VACO, de son vrai nom Jacques BAISSAC, est un peintre Mauricien né en 1940 à l’Ile Maurice. Il passe son enfance sur sa terre natale, où son père architecte lui donna très jeune le goût du trait, du crayon, puis des pinceaux. Son père avait une âme d’artiste puisqu’il encouragea VACO à décorer ses plans architecturaux par des personnages, le poussant à exprimer sa passion. Il réalise sa première exposition à 18 ans, en 1958, à l’Ile Maurice, fort de l’influence qu’exerça sur lui Malcolm de CHAZAL, le pionnier de la peinture mauricienne moderne.

Deux ans plus tard, il exposera ses premiers tableaux sur l’île voisine de la Réunion. Ensuite, en 1964, sa famille part vivre à Durban, en Afrique du Sud. VACO y restera 26 ans, jusqu’en 1990. Même s’il continuera à s’adonner à sa passion pour la peinture, son séjour en Afrique (avec des passages au Botswana, Malawi, ainsi qu’en Zambie et au Zimbabwe) sera entrecoupé d’expériences en Europe, notamment en France et en Belgique (de 1964 à 1970), où il exercera divers métiers, tout en continuant à approfondir son art. Durant sept ans, il sera accueilli dans une famille bruxelloise, et étudiera à l’Académie Royale de Bruxelles, puis à Paris aux Beaux-Arts pendant la période des évènements de Mai 1968.

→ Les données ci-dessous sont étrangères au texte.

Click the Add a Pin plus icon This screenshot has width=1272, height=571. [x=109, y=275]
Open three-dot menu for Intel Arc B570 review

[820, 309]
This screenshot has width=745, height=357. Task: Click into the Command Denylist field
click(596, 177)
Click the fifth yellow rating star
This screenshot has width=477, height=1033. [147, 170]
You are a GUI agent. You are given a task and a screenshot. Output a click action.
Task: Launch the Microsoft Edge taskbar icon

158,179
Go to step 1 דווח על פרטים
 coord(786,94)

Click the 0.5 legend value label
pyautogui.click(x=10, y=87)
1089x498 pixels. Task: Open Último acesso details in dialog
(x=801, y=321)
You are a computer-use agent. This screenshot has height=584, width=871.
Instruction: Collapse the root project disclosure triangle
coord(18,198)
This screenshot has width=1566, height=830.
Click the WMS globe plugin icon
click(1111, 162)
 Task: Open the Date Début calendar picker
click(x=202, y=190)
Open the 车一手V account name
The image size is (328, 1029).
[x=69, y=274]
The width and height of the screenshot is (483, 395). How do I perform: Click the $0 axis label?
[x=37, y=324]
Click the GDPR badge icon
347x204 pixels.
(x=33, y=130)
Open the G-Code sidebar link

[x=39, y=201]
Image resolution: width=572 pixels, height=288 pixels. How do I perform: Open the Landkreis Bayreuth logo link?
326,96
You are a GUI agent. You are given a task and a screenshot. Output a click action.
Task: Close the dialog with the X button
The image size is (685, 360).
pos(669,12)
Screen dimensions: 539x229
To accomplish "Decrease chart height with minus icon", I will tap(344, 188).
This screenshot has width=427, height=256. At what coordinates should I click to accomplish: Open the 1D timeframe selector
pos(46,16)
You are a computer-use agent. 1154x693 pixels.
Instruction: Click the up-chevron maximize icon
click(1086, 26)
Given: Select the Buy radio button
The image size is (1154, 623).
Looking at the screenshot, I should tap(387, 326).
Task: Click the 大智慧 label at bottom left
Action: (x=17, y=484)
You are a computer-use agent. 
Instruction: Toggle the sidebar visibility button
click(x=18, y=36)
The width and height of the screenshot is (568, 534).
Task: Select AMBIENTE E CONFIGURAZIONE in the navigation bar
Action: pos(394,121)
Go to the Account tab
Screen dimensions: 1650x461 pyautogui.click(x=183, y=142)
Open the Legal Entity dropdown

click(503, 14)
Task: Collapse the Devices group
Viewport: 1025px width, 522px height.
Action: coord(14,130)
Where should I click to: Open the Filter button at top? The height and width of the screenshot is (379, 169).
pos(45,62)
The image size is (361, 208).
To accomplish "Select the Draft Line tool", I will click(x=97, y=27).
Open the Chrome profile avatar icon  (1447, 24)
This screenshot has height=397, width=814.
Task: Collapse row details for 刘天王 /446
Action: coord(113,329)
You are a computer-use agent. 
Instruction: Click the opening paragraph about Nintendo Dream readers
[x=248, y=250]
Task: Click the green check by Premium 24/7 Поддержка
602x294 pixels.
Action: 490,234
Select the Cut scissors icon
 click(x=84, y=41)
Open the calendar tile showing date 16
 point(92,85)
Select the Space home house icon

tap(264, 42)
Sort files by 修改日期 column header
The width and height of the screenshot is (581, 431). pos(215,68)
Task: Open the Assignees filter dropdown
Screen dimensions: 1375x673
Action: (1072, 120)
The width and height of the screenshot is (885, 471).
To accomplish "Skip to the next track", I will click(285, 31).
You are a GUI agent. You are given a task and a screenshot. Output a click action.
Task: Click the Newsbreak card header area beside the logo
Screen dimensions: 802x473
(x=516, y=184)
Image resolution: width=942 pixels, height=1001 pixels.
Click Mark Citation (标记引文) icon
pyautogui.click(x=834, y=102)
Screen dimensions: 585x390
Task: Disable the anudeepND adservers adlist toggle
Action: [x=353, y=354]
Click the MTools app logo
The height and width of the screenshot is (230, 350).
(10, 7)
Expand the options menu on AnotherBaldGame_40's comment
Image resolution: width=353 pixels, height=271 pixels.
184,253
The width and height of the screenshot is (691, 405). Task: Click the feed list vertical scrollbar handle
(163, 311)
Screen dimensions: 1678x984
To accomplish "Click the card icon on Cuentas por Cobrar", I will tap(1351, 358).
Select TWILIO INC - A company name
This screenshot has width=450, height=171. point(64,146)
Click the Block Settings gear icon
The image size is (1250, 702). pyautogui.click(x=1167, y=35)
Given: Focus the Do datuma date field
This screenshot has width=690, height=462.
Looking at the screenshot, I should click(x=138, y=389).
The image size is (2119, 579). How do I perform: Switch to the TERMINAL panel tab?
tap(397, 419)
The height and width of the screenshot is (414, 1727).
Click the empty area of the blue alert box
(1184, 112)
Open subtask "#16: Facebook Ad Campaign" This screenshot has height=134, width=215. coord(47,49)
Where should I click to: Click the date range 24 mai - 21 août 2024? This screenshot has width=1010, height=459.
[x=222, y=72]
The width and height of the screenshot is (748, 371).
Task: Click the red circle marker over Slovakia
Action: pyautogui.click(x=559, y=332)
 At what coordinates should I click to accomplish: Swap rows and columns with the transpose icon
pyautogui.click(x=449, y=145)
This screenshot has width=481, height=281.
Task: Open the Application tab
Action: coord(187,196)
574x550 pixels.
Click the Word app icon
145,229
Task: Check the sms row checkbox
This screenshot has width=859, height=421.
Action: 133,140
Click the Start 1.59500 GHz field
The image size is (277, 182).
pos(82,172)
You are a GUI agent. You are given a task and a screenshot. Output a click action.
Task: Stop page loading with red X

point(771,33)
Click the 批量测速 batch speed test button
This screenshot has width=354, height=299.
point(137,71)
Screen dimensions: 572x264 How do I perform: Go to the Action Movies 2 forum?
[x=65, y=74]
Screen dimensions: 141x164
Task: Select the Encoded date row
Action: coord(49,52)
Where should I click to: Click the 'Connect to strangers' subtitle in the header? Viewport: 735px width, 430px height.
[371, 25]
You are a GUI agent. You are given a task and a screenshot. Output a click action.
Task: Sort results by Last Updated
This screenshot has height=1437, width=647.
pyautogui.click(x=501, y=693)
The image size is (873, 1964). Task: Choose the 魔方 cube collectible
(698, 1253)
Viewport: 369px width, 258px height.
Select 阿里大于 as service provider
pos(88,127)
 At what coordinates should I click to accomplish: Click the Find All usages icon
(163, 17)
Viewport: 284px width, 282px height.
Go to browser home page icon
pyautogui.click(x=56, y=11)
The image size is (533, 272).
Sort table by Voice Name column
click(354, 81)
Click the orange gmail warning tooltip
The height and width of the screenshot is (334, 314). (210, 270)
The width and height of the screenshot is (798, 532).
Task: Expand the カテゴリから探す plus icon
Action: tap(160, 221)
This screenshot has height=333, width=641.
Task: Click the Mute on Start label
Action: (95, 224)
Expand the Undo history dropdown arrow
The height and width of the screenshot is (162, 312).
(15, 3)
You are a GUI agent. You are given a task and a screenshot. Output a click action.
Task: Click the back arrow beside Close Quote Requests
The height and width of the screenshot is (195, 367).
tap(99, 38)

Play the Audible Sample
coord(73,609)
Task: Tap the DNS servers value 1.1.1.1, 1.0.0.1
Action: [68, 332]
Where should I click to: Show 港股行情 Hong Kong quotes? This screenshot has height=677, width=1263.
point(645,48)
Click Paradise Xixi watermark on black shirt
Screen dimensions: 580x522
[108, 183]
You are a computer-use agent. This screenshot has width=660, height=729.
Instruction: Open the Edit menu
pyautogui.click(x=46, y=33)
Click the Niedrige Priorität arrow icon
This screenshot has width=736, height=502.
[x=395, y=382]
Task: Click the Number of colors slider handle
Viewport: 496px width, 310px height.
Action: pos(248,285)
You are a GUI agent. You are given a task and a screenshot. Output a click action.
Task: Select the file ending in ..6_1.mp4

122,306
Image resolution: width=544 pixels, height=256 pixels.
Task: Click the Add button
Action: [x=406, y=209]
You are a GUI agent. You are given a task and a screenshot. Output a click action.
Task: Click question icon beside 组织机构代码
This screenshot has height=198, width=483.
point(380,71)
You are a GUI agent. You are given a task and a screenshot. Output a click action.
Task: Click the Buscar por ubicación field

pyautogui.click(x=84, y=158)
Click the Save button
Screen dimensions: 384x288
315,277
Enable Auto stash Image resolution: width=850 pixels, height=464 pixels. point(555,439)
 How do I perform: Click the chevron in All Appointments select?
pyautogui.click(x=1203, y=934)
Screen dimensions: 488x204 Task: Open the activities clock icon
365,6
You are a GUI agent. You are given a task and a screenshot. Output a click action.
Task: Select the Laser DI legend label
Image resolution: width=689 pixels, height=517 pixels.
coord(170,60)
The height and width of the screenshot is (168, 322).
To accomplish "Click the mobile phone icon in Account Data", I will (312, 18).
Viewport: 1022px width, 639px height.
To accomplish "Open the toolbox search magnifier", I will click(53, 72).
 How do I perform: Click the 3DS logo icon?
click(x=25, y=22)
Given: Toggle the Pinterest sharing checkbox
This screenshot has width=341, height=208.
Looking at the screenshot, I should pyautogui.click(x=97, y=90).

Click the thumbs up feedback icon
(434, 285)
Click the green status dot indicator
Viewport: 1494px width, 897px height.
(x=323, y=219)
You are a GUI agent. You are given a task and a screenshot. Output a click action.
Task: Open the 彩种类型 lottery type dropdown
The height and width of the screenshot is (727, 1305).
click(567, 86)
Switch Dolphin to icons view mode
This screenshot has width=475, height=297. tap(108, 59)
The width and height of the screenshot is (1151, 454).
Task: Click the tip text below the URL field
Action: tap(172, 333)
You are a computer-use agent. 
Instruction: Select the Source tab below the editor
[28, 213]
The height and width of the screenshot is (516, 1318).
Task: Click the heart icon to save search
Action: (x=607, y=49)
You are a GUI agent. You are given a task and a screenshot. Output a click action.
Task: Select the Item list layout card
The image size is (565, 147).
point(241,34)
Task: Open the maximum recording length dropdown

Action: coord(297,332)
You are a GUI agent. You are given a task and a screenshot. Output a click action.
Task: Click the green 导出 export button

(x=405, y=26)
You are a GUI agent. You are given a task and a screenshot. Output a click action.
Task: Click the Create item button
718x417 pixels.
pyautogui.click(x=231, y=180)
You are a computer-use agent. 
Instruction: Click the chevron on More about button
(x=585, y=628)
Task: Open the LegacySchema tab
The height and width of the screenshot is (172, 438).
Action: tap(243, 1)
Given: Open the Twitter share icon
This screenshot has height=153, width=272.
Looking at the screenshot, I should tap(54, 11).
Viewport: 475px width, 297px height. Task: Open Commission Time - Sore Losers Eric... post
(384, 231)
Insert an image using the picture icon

Au-delà de la peinture, son séjour en France lui permettra de se passionner pour les poètes et écrivains français, notamment Alphonse DAUDET qui lui donne le goût de la Provence, via «Les lettres de mon moulin». Sur ces terres le long de la méditerranée, il découvre la beauté et la lumière du Sud, qui pousseront Cézanne et Van Gogh à peindre les paysages provençaux. Fort de ces acquis théoriques emmagasinés aux Beaux-Arts en Belgique et en France, et imprégné des couleurs des génies impressionnistes, parmi lesquels Cézanne, Van Gogh et Gauguin qui sont considérés comme les maîtres et précurseurs de l’art moderne, VACO rentre en Afrique du Sud en 1970. Désormais âgé de 30 ans, il entame une nouvelle phase de sa carrière, celle de la maturité.

VACO Painting

Peinture naturaliste et Créole

Mis sur la voie durant les années 1950 par les tableaux de De Chazal à Maurice, puis nourri par les tableaux de Gauguin inspirés par Tahiti, VACO trouve son style. Ce sera la peinture des îles, celle de son île, celle de l’Ile Maurice: colorée, lumineuse, pure et fraîche, mélange de jardin d’Eden chazalien (Petrusmok 1) et des divers couleurs de la palette Créole. Ce style naturaliste, qui n’est pas sans rappeler l’œuvre des peintres haïtiens ou antillais, dans la lignée du Douanier Rousseau, sera néanmoins original et novateur à Maurice.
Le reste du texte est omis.